I sweet-talk John. He insists he doesn't know what I'm talking about. He is very believable. I resort to begging. Threatening. His mouth is like a airtight vault. I seriously begin to wonder if I am jumping to conclusions, though I know in my gut this kid is holding out.
So today I am done. I mow the lawns looking for them. I have carefully walked them at night with a flashlight to see if there is any glimmer shining back at me from the darkness. I have dug the sandbox down to the dirt. I have checked behind the washer, the freezer, ransacked the garage, dug through bushes and alerted the neighbors.
Then it comes to me. John has been unceasingly pleading with me for some toy I didn't even knew existed. Apparently one of our neighbors has one and John is desperate for it. I have my ammo.
"John, if you find momma's keys I will buy you the yellow transformer guy."
"OK!! I'll show you!"
Without a moment's hesitation he leads me directly out to the garage and to the side of the house.
"I put it in the trash--this one." He even knows exactly which of the two trashes he put them in. Because I have mowed the lawns and thus the reeking trash is filled with grass clippings glazed with dog crap I bring myself to make the futile motions to remove the pile of composting grass/garbage from the full trash to the empty one, all the while knowing full well they are already gone. After shoveling out what I can I enlist (force) Nathaniel to help me dump it over into the other empty trash with straining ears yearning to hear the jingle of the hopelessly lost phantom keys.
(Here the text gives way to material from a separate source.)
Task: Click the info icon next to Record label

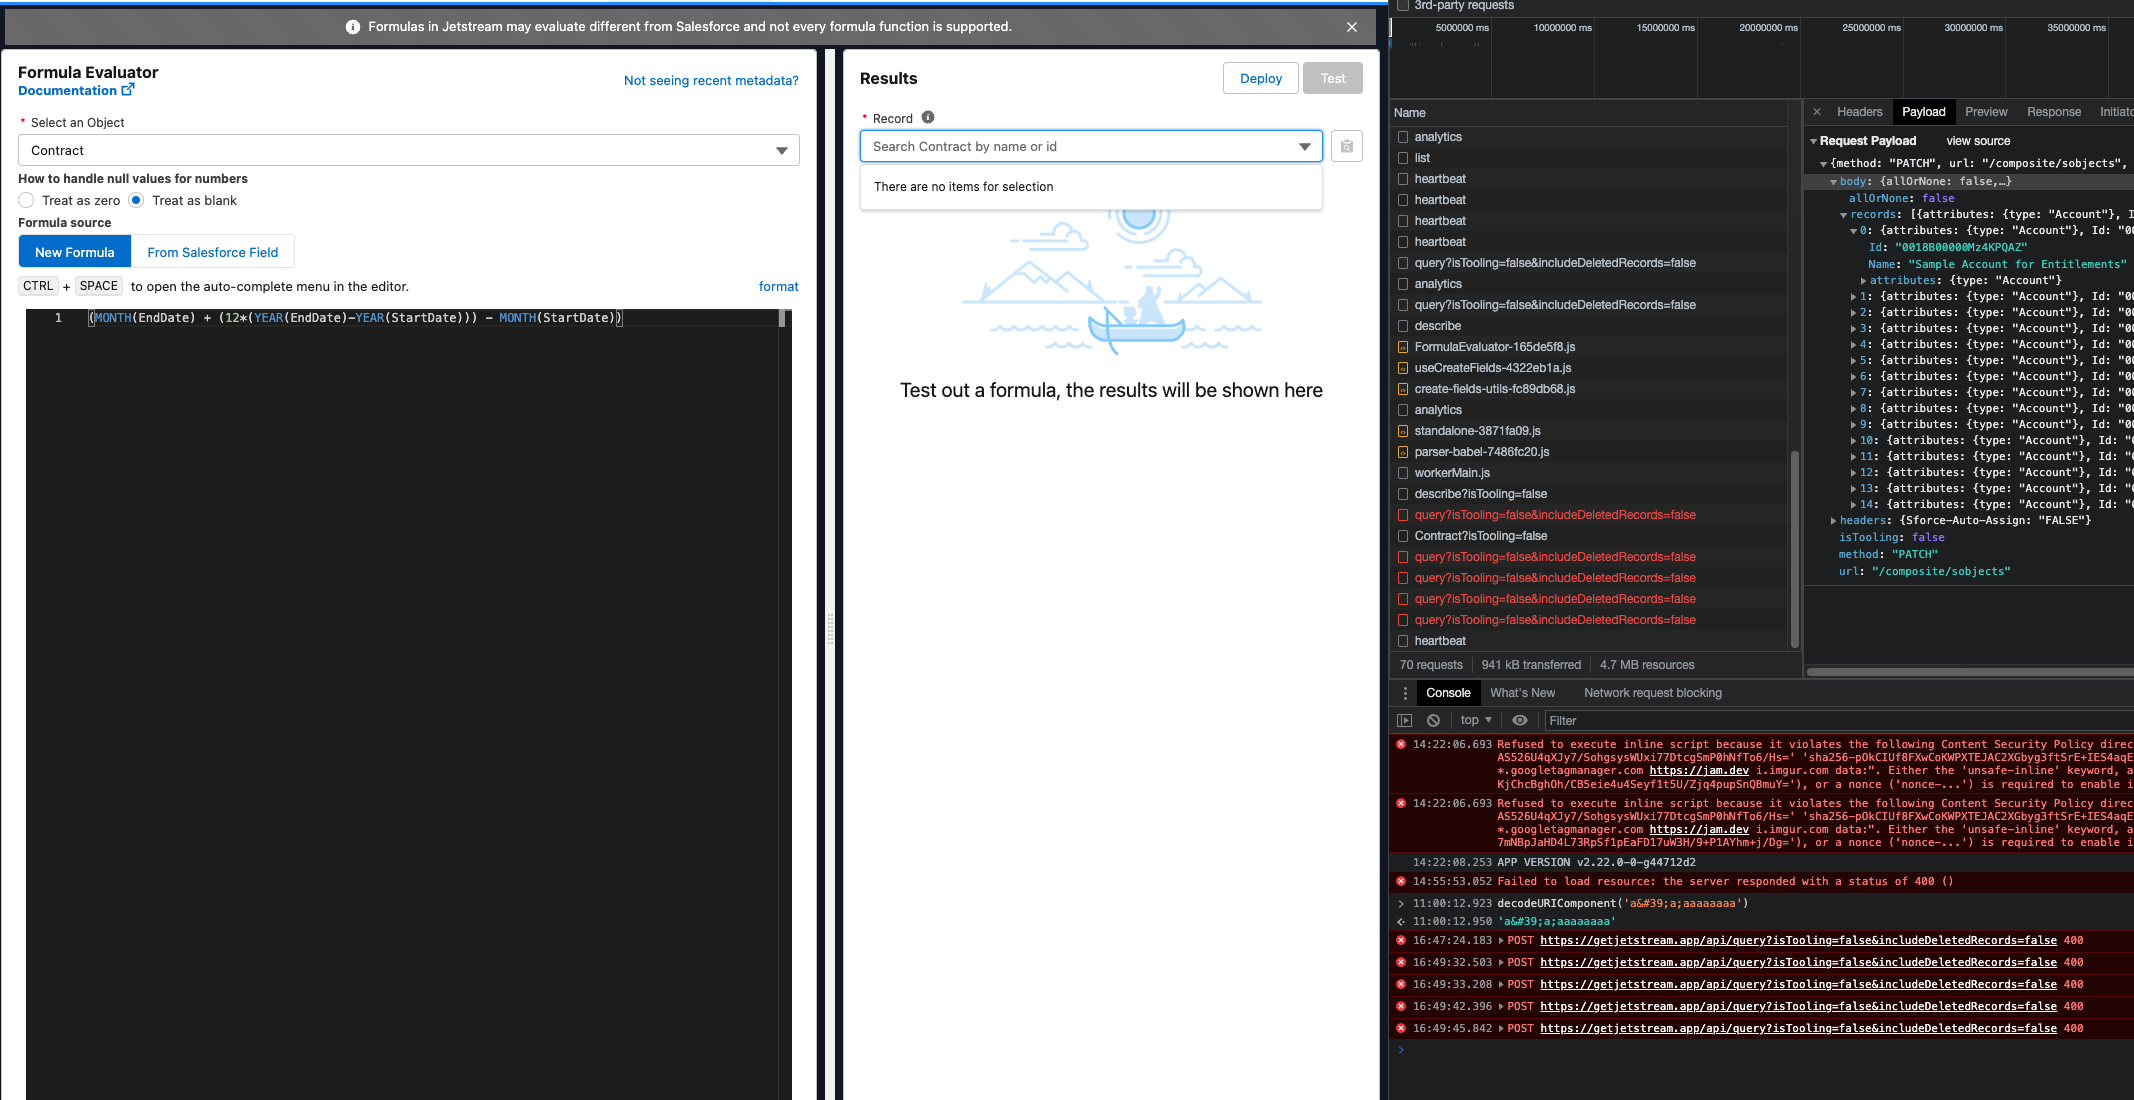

The keys went missing Wednesday.
The trash went out on Thursday.
Today is Saturday.
John is not getting a yellow transformer guy.
4 comments:
April, you have the patience of a saint. The kid would have been dead by now if he'd lived at our house.
I ditto what my mom said. Oh man! I'm mad at him for you!
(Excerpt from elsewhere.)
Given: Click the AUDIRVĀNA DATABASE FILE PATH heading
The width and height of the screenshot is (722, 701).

That is so frustrating! You should buy a little box with a combo lock on it to hold your keys or something. The stories you have from your kids always shock me (rotten egg, climbing out of windows, you know that sort of thing!) You should write a book or something :)
Our son JUST got to the age where we can ask him where he put mommy's keys and he will walk over to the general area. Like if he walks over near the bookshelf we know it's behind the books on one of the many shelves. Good thing it didn't go out to a lanfill!